Na falta de alguns titulares importantes, o Coxa tem no banco jogadores que vem dando conta do recado. Com um ataque de peso, o time também é atencioso na marcação e tem conseguido um equilíbrio cada vez mais visível e que se materializou em todos os confrontos de invencibilidade nessa temporada. Léo Gago, um dos jogadores que mais atuou com a camisa alviverde, esteve em campo em 18 partidas (não jogou apenas na partida frente ao Cianorte, quando os titulares foram poupados).

Junto ao volante, Emerson, Edson Bastos e o artilheiro do time Marcos Aurélio também estiveram em campo durante o mesmo número de partidas. Léo Gago é um dos poucos no elenco coxa-branca que ainda não marcou na temporada, mas foi por pouco. Na vitória do time sobre o Arapongas, o jogador quase marcou depois do meio de campo, depois de perceber o goleiro Danilo adiantado. “Vi ele meio adiantado e acho que infelizmente foi um pouco fraco. Mas importante foi o resultado”, garantiu o volante, destacando a dificuldade em passar pelo time do interior.

Com um a menos desde os 17 do primeiro tempo, o Coxa deu um show em campo, tanto de força física, como de superação. “Não é à toa. Nesse jogo, mesmo com um a menos, tivemos calma e postura, não adianta ficar desesperado. É só fechar a casa porque temos um bom elenco, com atletas que tem bons passes. Nosso time está bem encaixado, mesmo com um a menos não demos chance para eles”, frisou Léo Gago.

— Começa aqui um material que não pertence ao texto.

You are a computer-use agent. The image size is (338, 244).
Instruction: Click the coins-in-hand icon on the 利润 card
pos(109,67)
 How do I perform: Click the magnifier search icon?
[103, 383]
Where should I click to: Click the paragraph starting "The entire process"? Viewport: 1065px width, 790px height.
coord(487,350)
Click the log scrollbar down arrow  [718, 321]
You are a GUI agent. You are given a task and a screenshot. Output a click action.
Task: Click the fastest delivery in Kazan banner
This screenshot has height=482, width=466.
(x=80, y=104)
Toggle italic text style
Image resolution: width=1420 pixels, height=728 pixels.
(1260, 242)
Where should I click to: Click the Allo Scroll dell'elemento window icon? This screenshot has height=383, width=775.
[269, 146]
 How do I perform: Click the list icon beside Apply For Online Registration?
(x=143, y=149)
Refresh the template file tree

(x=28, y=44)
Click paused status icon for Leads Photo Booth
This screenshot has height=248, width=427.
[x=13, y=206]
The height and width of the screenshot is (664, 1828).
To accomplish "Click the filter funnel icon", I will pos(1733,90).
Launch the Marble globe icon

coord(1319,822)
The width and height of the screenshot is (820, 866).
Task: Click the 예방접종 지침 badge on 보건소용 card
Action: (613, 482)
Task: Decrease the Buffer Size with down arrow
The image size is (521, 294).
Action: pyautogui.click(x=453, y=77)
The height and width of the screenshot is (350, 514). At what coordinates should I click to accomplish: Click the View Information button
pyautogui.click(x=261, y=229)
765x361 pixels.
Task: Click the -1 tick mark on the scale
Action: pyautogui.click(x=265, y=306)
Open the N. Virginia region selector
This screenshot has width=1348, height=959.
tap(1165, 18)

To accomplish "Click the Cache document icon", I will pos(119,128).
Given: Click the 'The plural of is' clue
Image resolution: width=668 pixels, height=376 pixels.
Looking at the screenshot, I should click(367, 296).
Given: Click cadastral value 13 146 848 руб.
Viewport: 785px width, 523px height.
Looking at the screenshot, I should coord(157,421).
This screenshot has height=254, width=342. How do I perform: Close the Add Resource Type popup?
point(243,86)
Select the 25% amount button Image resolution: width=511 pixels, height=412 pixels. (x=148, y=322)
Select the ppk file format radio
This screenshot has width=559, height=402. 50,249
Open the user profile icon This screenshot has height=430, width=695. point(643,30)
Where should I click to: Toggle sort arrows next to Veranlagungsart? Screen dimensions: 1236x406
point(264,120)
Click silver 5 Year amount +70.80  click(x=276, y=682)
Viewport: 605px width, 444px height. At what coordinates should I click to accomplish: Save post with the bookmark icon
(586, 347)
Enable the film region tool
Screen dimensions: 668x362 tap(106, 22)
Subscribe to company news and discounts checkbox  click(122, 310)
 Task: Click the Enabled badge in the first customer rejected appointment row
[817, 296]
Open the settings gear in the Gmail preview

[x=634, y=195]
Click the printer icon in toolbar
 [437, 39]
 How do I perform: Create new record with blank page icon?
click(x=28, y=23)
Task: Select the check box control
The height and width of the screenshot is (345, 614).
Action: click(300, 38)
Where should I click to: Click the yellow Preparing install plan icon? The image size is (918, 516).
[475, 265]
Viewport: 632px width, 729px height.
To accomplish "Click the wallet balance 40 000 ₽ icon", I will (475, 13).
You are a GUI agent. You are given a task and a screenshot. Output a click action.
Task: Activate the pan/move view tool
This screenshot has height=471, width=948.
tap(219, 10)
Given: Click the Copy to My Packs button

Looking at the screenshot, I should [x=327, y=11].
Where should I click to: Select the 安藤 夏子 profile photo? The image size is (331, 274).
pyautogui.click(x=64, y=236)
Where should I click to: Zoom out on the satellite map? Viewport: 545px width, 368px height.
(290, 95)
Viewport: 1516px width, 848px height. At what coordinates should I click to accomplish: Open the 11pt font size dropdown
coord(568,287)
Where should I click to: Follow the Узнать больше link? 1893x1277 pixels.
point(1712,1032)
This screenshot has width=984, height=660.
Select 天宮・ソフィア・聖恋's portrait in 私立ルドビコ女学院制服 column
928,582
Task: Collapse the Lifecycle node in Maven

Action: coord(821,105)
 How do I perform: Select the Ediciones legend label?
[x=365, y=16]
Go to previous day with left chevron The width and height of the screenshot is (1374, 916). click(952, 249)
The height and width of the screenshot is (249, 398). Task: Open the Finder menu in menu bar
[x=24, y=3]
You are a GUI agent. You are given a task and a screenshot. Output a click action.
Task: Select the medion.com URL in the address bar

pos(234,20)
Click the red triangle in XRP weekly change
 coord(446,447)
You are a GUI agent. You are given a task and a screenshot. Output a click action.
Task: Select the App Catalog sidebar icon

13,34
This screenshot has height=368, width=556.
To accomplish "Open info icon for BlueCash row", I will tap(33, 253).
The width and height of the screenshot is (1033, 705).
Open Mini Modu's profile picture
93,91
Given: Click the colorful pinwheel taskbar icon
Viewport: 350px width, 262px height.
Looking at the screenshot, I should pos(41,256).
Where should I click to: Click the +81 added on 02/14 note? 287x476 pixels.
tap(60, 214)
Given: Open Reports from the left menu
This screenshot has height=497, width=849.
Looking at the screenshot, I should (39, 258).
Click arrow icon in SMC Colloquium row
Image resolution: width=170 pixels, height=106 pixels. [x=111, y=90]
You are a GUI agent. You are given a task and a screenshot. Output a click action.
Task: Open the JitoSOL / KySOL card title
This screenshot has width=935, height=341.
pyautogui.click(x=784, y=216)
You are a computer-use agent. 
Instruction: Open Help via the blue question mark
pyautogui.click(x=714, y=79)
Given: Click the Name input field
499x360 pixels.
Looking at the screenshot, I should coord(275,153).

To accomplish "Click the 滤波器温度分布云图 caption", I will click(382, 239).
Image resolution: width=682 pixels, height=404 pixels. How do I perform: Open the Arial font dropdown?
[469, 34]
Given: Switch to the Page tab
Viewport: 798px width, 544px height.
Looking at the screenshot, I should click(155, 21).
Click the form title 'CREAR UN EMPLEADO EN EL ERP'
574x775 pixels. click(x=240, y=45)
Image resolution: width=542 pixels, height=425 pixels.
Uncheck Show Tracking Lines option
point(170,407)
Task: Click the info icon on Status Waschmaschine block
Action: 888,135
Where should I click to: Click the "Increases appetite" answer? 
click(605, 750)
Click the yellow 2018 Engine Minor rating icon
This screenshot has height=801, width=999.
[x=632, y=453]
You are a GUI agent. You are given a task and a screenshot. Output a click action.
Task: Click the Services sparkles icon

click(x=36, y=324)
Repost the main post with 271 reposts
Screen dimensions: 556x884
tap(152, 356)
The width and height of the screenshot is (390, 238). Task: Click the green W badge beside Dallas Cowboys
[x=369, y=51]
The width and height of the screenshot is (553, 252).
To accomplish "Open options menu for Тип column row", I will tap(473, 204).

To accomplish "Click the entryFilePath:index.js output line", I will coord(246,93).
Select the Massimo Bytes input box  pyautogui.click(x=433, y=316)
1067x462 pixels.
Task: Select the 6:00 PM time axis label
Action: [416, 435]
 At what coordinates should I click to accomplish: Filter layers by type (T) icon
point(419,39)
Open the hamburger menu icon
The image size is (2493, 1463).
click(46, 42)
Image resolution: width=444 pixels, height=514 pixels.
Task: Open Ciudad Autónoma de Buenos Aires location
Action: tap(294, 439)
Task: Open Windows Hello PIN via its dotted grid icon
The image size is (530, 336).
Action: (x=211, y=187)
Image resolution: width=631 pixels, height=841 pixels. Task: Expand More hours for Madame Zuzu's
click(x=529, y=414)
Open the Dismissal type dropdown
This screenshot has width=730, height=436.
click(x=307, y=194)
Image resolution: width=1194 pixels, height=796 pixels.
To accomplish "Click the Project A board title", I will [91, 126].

Quando a fase a boa, a cabeça tem que ser melhor ainda. Já garantido na final do Paranaense, o time do Alto da Glória caminha a passos largos para a conquista do estadual. Mesmo assim, nada está ganho ainda e o discurso que impera entre jogadores e comissão técnica é o da cautela. “Faltam seis jogos ainda, seis guerras. Espero que sábado a gente tenha uma nova felicidade e possamos sair com o resultado positivo”, torce Léo Gago.